This article quickly describes how we handled the transit of external-generated customers events toward our internal Kafka cluster and how we built a reliable failover system using Flume-NG.
We started to work with Apache Flume on its 0.9 version since the beginning, because it was fitting well our need to make internet events landing into a first dumb backet, before being processed.
Flume and the old structure
In brief, the architecture of the old Flume centralizes all the logical agents configuration into a Master Flume server, which is constantly able to communicate and push changes. A new Flume agent hence, needs to be initialized against this master and a master/agent communication must be open all the time.
That said, it’s easy to consider that such architecture is not the best for scaling up in general and can be a bottleneck if you think about autoscaling or multi-region setup.
So, with the need of opening new countries, we started to upgrade to Flume-NG, attracted by its masterless architecture.
From the beginning, Flume-NG was easier to setup, even from a provisioning prospective, compared to its predecessor. A source/sink setup now is living on each agent independently.

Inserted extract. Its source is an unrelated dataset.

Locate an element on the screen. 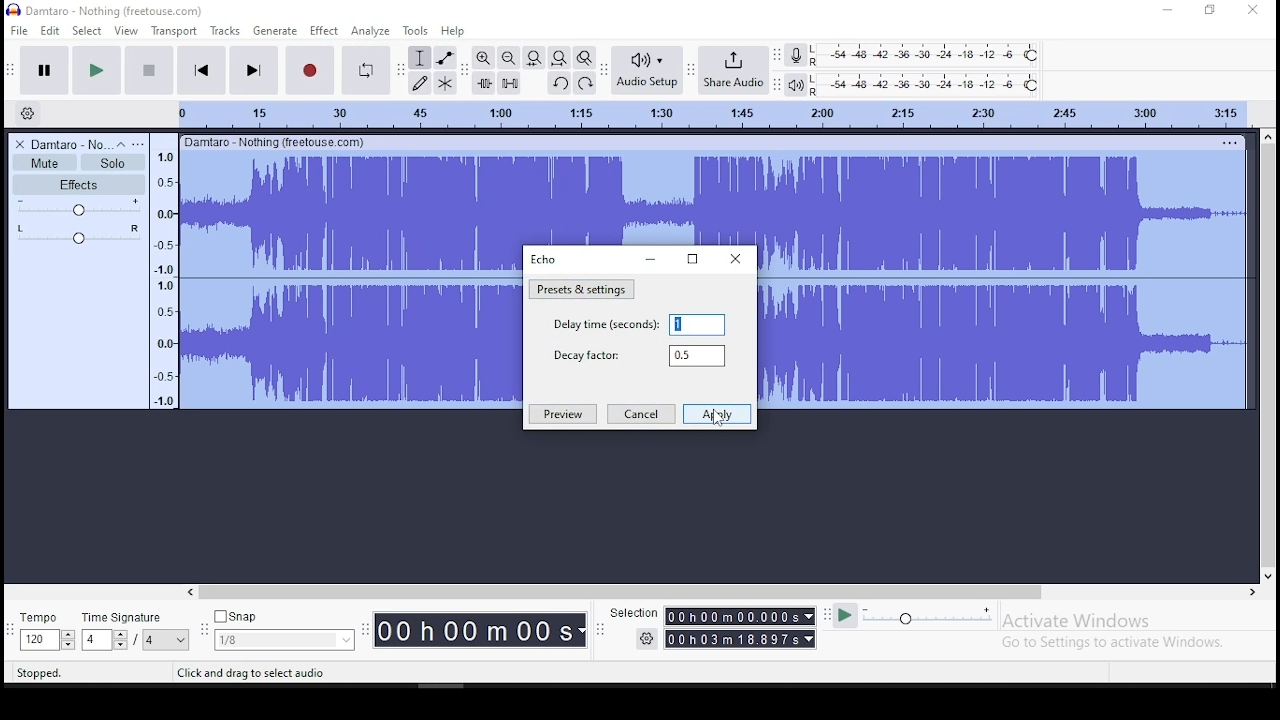  apply is located at coordinates (717, 414).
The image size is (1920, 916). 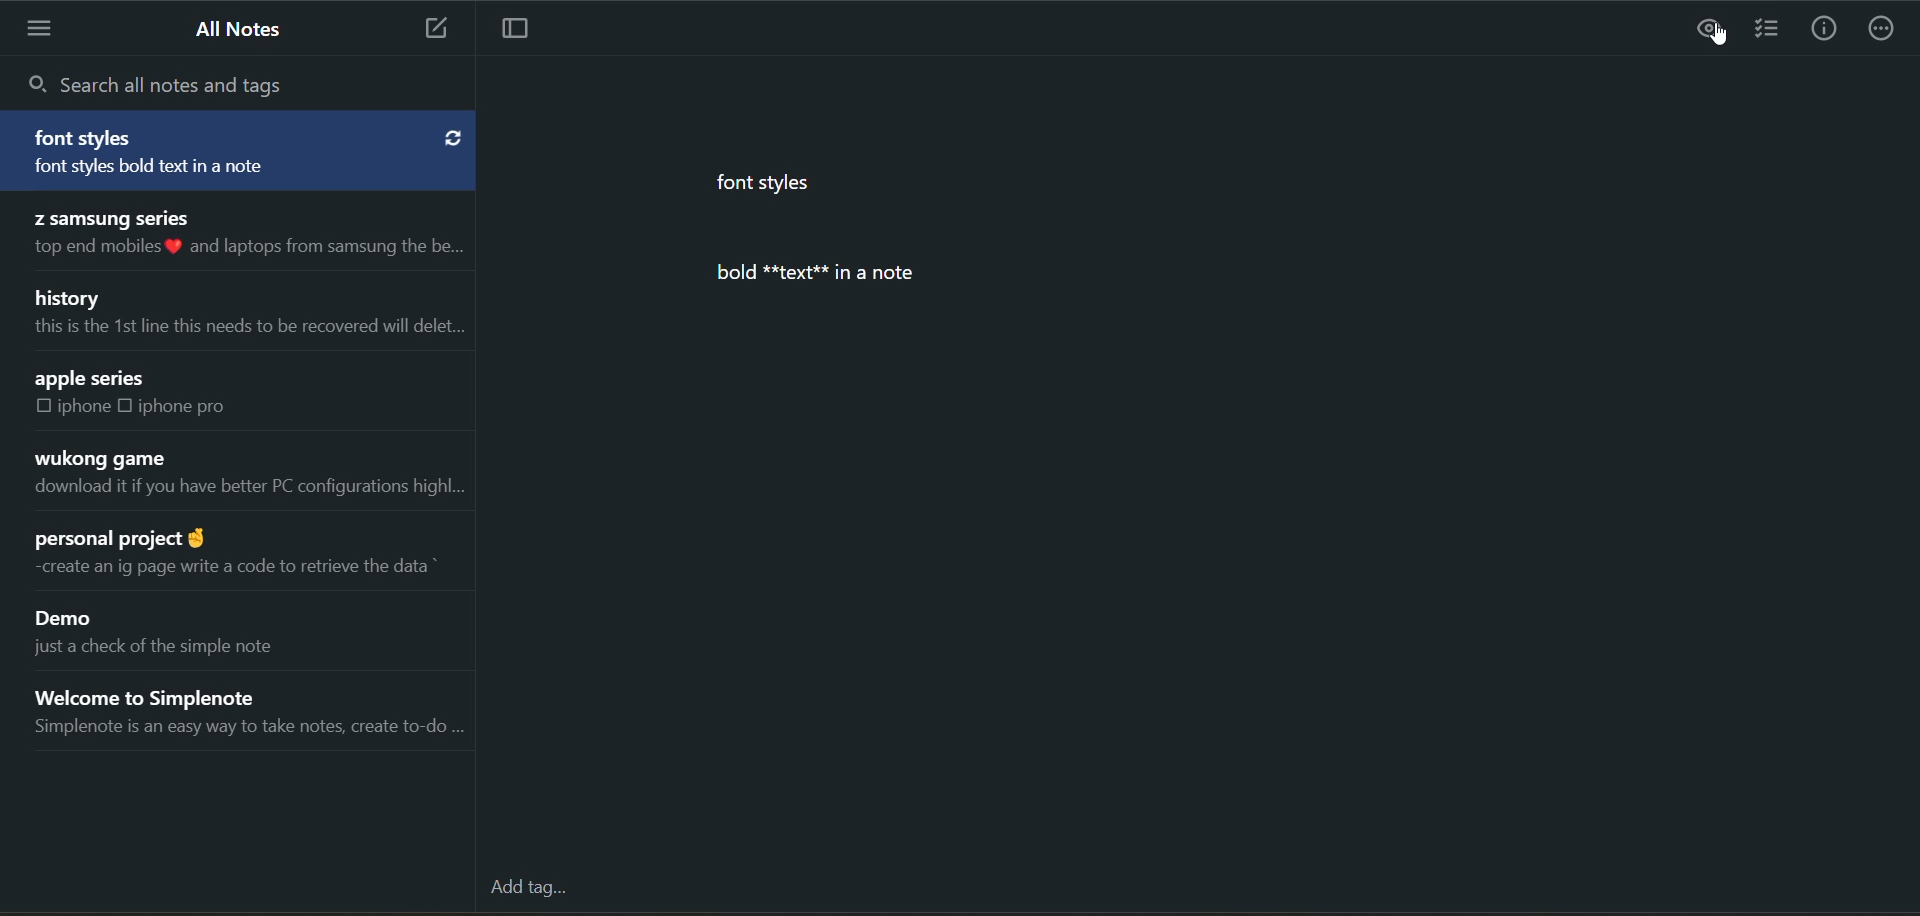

In our case and as example for this article, we are working with Flume-NG 1.6, using THRIFT as source and KAFKA as remote sink:
Flume 0.x and Disk Failover
However, a very special out-of-the-box feature shipped with Flume 0.x was apparently lost in Flume-NG, the “diskFailover”, which simply stores events on a local disk when a remote sink is down.
It took me some time to understand that the sink-on-disk feature was not actually missing, but rather, with Flume-NG we could have relied on more options for auto-failing over. So, instead of a single sink-to-disk option, we can now configure on a pool of real sinks that will take place in the failover system following a specific priority.
However, despite the many choices, the idea to keep unsent events to the disk was still the best suitable option for us. The following, shows how we achieved this feature using Flume-NG and which kind of problems we eventually solved.
Analysis of the new sink pool
So, as previously said, in order to achieve pretty much the same type of “DiskFailover” feature, we configured what, in Flume-NG, is called the Failover Group of sinks. In our case, it will only include Kafka (main sink) and Fileroll sink (failover), used to write on the disk in case Kafka is unavailable.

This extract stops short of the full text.